To investigate the causes of the J-shaped distribution of product reviews, we performed a controlled experiment in which everyone reviewed a randomly selected product - a music CD titled "Mr. A-Z." The experimental results showed a unimodal distribution, while the corresponding distribution for the very same product with Amazon's empirical data was J-shaped (Figure 2). Also, the average of the experiment's product reviews was significantly lower than the average of Amazon's product reviews.

The experimental results explain the J-shaped distribution to be driven by two self-selection biases (Figure 3)-purchasing bias and under-reporting bias.

First, since only people with higher product valuations purchase a product, those with lower valuations are less likely to purchase the product, and they will not write a (negative) product review (purchasing bias). Purchasing bias causes the positive skewness in the distribution of product reviews and inflates the average.

Second, among people who purchased a product, those with extreme ratings (5-star or 1-star) are more likely to express their views to "brag or moan" than those with moderate views (under-reporting bias).

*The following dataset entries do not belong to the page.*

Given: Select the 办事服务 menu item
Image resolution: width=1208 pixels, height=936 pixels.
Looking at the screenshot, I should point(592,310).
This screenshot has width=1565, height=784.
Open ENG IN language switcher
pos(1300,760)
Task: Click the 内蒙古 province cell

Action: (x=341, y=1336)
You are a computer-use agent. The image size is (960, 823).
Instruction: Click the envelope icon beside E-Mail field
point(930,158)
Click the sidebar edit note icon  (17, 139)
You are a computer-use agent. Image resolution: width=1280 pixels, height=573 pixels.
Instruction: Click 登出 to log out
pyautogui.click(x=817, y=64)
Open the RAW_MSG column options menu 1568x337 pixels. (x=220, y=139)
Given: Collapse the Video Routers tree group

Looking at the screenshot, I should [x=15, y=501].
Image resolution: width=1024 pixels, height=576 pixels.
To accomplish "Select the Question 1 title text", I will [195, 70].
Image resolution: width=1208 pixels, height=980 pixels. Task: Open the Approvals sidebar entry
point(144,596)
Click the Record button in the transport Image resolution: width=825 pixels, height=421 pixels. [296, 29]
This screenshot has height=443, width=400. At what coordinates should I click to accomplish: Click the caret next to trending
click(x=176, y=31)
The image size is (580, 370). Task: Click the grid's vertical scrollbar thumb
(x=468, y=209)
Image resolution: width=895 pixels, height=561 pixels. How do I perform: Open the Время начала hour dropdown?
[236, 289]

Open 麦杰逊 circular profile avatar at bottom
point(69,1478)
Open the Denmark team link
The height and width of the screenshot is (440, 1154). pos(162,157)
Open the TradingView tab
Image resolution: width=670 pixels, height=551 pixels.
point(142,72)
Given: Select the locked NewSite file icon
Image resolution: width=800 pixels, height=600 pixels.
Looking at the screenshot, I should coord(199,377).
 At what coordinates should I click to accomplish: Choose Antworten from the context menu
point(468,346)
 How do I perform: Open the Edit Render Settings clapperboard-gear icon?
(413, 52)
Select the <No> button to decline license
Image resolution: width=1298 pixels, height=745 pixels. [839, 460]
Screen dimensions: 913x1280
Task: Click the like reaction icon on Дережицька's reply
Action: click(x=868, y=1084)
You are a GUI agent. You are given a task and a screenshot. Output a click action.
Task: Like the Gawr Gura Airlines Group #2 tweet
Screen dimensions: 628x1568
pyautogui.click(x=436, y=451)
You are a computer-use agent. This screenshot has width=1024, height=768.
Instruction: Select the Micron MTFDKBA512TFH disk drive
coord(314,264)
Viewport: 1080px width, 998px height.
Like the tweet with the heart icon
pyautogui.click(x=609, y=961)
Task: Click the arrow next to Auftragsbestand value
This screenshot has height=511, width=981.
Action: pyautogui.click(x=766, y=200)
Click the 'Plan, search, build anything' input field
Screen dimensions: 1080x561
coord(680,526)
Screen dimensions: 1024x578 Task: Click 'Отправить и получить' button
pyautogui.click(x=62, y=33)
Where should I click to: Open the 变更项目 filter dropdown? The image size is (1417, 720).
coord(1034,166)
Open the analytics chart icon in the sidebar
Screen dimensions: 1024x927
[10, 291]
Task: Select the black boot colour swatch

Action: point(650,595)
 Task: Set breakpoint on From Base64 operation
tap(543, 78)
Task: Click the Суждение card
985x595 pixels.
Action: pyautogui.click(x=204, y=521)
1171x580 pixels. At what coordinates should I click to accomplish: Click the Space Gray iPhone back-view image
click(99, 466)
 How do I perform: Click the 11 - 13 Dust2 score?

People tend to write reviews only when they are either extremely satisfied or extremely unsatisfied. People who feel the product is average might not be bothered to write a review.

Taken together, these two biases shape a J-shaped distribution. The J-shaped distribution is because people who purchase a product are more likely to write positive reviews (purchasing bias), and also people with moderate views are less passionate to exert the time and effort to report their ratings (under-reporting bias), unless it is to "brag or moan."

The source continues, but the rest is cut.